Les éditeurs doivent savoir que, sur demande de leurs annonceurs, la plupart des plateformes publicitaires font appel à un organisme de vérification tiers accrédité par le MRC, tel que Nielsen, Moat ou comScore, pour contrôler les sites web avant de les intégrer. Si votre site a déjà été refusé par une régie ou une plateforme d'échange publicitaire pour des raisons liées à la vérification intégrée de la demande (IVT), renseignez-vous sur l'organisme de vérification qui a évalué votre site et contactez-le afin de résoudre le problème.
Des segments d'audience précieux
Une métrique d'échelle, telle que x MM pages vues / mois, interdit généralement l'accès à toutes les plates-formes de demande.
Mais voilà le hic : de nombreux partenaires commerciaux ne tiendront pas compte de ces chiffres si vos segments d’audience leur sont utiles.
Les seuils tels que les visiteurs uniques par mois sont trop simplistes, car tous les uniques n'ont pas la même valeur pour les annonceurs. Si vous êtes en dessous du seuil mais que vous pouvez démontrer que vous avez des types d'UV plus précieux, ils seront peut-être plus susceptibles de vous vouloir à bord.
– Scott Kevill, GameRanger
Les sites qui peuvent se vanter d'un trafic avec une forte intention d'achat, par exemple, sont des produits prisés - plus vos visiteurs sont proches du bas d'un entonnoir de marketing / ventes, plus ils sont précieux pour les annonceurs. Les sites Web de comparaison de produits ou de prix (c'est-à-dire les shopbots) sont presque toujours demandés précisément pour cette raison.
Les publics ayant une intention d'achat active pour les automobiles ou les services de santé ou financiers sont des segments de premier plan et pourraient bien inciter les sources de demande à être plus flexibles.
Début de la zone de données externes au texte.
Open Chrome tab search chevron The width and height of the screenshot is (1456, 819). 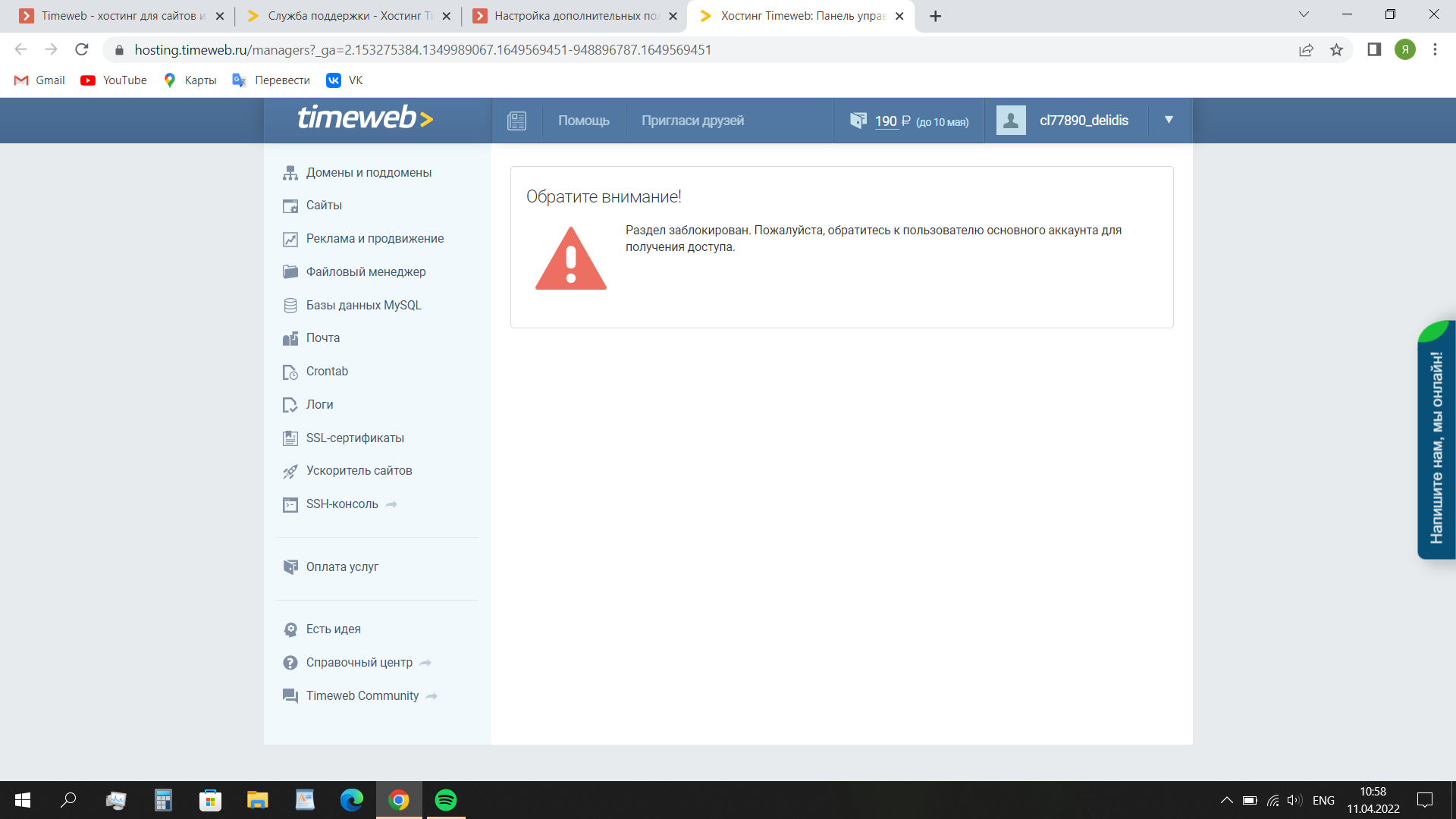(x=1304, y=14)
Les données de localisation font également des merveilles. Un éditeur en ligne avec un public de résidents de New York serait un public de choix pour de nombreuses sources de demande. Être une petite partie d'un plus grand réseau de médias aide presque toujours, pour des raisons stratégiques.
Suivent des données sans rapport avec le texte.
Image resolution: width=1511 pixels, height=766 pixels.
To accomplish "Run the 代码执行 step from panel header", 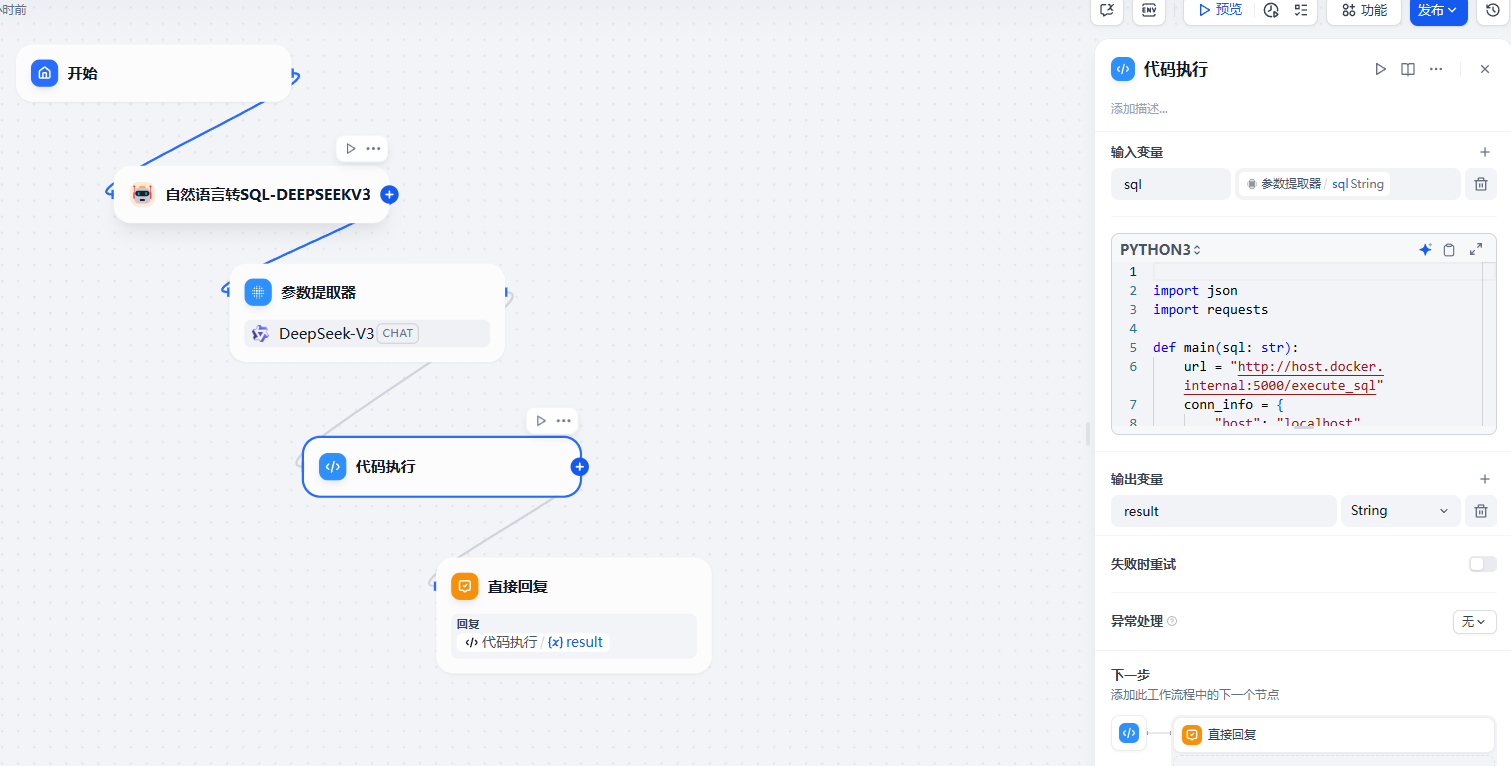I will click(x=1380, y=69).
Le créneau compte. L'offre d'impressions issues des contenus d'actualité et de divertissement est toujours excédentaire. C'est pourquoi les régies publicitaires spécialisées privilégient les inventaires de qualité. Cependant, il n'est pas rare que les grandes régies/plateformes publicitaires privilégient les audiences pertinentes dans des secteurs spécifiques, au détriment de la taille d'une publication, en fonction de leurs besoins du moment.
Aucune plate-forme de demande respectable ne veut être responsable de jeter les dépenses publicitaires dans les toilettes. James Hume de Neverstill Media déclare : « Cela ne sort pas de l'ordinaire. J'ai entendu des histoires d'éditeurs refusés en raison d'un contenu viral merdique et/ou d'un trafic payant. » Un tel contenu manque de contexte et son audience manque de valeur pour les annonceurs qui veulent des conversions.
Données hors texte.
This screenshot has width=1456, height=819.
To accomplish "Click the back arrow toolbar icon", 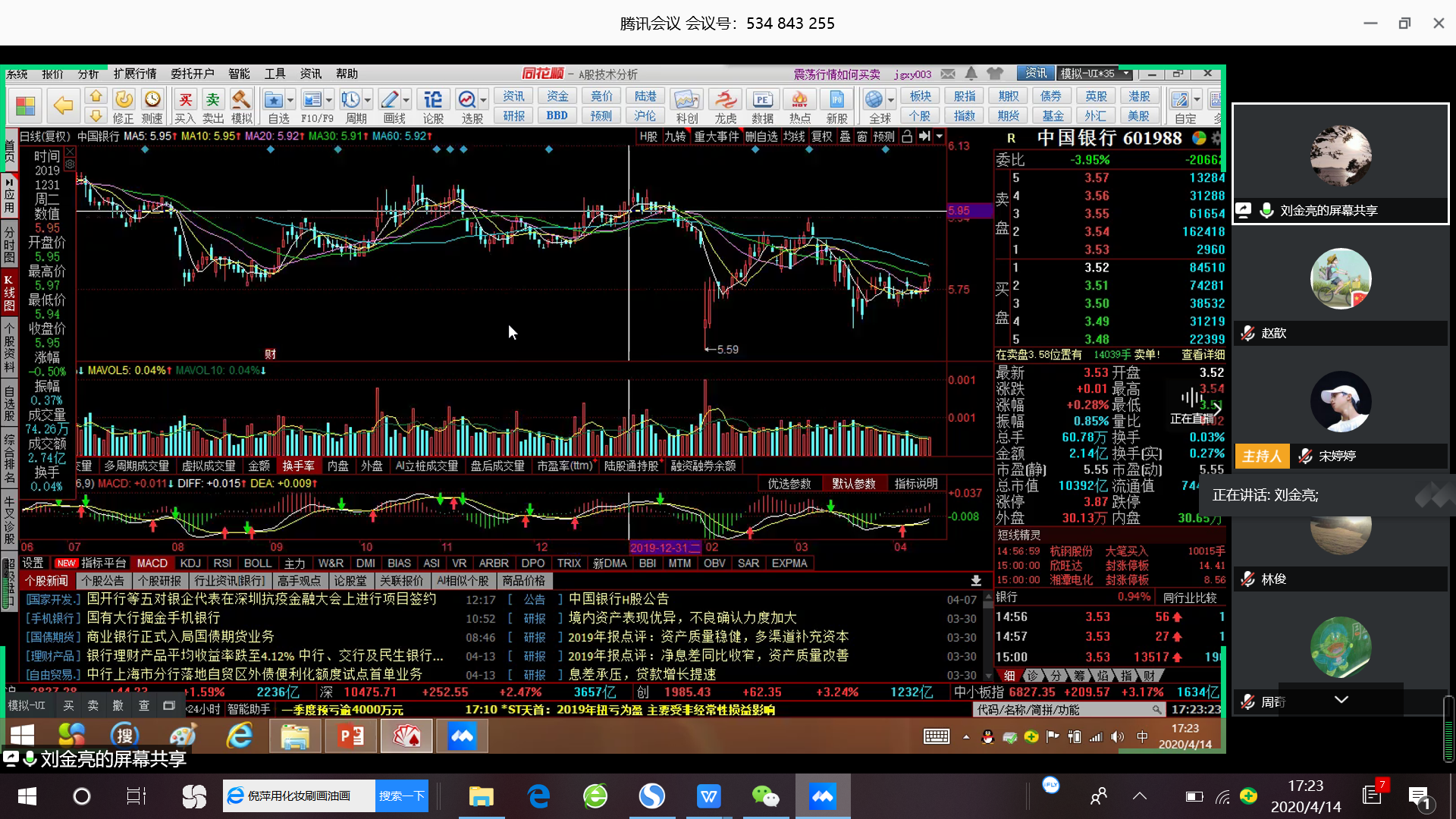I will (x=63, y=106).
Un partenaire publicitaire souhaite collaborer avec des éditeurs capables de préserver sa réputation et d'apporter de la valeur à ses annonceurs. Or, ce critère est subjectif. Tant que chaque partenaire publicitaire n'aura pas fait preuve de plus de transparence quant à ses politiques d'offre (à l'instar de Google avec la mise à jour de son centre de règles ), il est important de garder à l'esprit que les critères d'approbation d'un réseau ou d'une plateforme publicitaire ne sont pas immuables et peuvent évoluer.
Mais maintenant que vous savez ce qu'ils veulent, vous pouvez peut-être essayer de vous faire une meilleure affaire.

Shubham est un spécialiste du marketing numérique possédant une riche expérience de travail dans le secteur des technologies publicitaires. Il possède une vaste expérience dans le secteur du programmatique, dans la conduite de stratégies commerciales et de fonctions de mise à l'échelle, y compris, mais sans s'y limiter, la croissance et le marketing, les opérations, l'optimisation des processus et les ventes.